Intervention Addresses Opioid Delivery in Pediatric Fractures

Authors discuss process that leads to faster treatment in children with extremity fractures

TUESDAY, Dec. 14 (HealthDay News) -- A quality- and process-improvement effort can lead to improved timeliness of pain management in children with clinically apparent extremity fractures who present to the emergency department, according to research published online Dec. 13 in Pediatrics.

Srikant B. Iyer, M.D., M.P.H., of the Cincinnati Children's Hospital Medical Center, and colleagues discuss an approach that has been used to reduce delays for intravenous opioid delivery in this population of children.
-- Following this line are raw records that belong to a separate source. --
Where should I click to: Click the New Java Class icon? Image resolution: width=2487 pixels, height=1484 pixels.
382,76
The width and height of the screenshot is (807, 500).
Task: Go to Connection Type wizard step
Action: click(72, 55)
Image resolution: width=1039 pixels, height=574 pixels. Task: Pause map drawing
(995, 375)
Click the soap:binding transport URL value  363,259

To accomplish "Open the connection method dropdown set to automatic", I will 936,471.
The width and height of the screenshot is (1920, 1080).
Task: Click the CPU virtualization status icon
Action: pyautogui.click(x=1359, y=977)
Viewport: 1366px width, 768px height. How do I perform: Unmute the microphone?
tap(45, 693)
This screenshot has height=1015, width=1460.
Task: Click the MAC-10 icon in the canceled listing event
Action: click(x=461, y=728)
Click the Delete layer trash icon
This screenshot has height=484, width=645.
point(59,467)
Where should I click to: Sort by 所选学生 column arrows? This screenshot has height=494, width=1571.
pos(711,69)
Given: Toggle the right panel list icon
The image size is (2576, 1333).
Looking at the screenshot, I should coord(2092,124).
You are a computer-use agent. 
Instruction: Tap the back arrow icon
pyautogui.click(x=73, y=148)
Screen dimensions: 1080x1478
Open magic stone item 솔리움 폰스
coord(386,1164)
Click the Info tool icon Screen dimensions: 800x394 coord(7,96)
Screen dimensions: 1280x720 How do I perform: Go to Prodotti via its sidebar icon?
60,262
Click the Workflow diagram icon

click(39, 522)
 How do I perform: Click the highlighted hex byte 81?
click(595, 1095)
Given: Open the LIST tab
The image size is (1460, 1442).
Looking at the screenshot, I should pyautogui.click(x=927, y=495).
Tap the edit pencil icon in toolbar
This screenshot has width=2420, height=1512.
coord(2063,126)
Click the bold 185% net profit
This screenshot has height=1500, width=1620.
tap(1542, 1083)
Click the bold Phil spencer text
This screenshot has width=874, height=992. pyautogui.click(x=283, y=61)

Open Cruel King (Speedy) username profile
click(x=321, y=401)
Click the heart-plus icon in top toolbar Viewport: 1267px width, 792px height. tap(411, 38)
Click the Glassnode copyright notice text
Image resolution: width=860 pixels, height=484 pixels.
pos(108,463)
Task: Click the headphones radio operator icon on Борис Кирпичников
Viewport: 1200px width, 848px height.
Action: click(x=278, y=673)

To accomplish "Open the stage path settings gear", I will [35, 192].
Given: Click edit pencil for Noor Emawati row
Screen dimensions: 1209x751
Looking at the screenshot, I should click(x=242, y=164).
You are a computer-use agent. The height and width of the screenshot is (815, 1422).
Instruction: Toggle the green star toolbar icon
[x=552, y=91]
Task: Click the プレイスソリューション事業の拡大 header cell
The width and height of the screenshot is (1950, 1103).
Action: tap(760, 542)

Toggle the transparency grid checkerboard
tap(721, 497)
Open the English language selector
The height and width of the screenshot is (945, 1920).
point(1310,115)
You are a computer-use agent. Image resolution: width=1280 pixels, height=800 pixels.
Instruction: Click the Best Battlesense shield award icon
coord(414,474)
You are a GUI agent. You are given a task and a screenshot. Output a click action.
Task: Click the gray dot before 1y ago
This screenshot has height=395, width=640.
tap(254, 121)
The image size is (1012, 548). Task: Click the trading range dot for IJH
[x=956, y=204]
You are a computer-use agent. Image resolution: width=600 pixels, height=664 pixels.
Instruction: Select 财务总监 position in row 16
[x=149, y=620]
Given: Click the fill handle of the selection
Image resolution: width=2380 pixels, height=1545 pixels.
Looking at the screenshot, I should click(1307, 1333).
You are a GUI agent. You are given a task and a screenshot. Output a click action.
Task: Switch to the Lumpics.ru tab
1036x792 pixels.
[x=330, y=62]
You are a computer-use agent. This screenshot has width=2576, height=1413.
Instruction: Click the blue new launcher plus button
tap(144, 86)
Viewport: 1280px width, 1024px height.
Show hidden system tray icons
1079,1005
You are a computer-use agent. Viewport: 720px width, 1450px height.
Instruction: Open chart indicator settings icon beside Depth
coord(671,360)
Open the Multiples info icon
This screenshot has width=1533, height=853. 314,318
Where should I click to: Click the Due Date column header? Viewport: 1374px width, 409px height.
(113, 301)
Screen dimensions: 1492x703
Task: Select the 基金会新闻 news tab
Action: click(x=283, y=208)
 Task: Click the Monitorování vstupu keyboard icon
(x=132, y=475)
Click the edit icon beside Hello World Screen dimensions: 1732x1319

The intervention focused on a standardized initial assessment, shared awareness among providers of patients in need of prompt intravenous (IV) opioid treatment, a standardized ordering process, and coordination of necessary personnel and resources to provide IV opioid delivery. After the process was implemented, the researchers found that 95 percent of patients with long-bone extremity fractures who were treated with IV opioids received a first dose within 45 minutes of arrival, compared to an average of 20 percent before the intervention.

"By applying quality-improvement methodology, we were able to design a system capable of rapidly assessing and treating these children. We were successful in improving the initial care of a specific subgroup of patients. Our next challenge is to simultaneously improve care among varied and multiple subgroups of patients who present to the emergency department with severe pain," the authors conclude.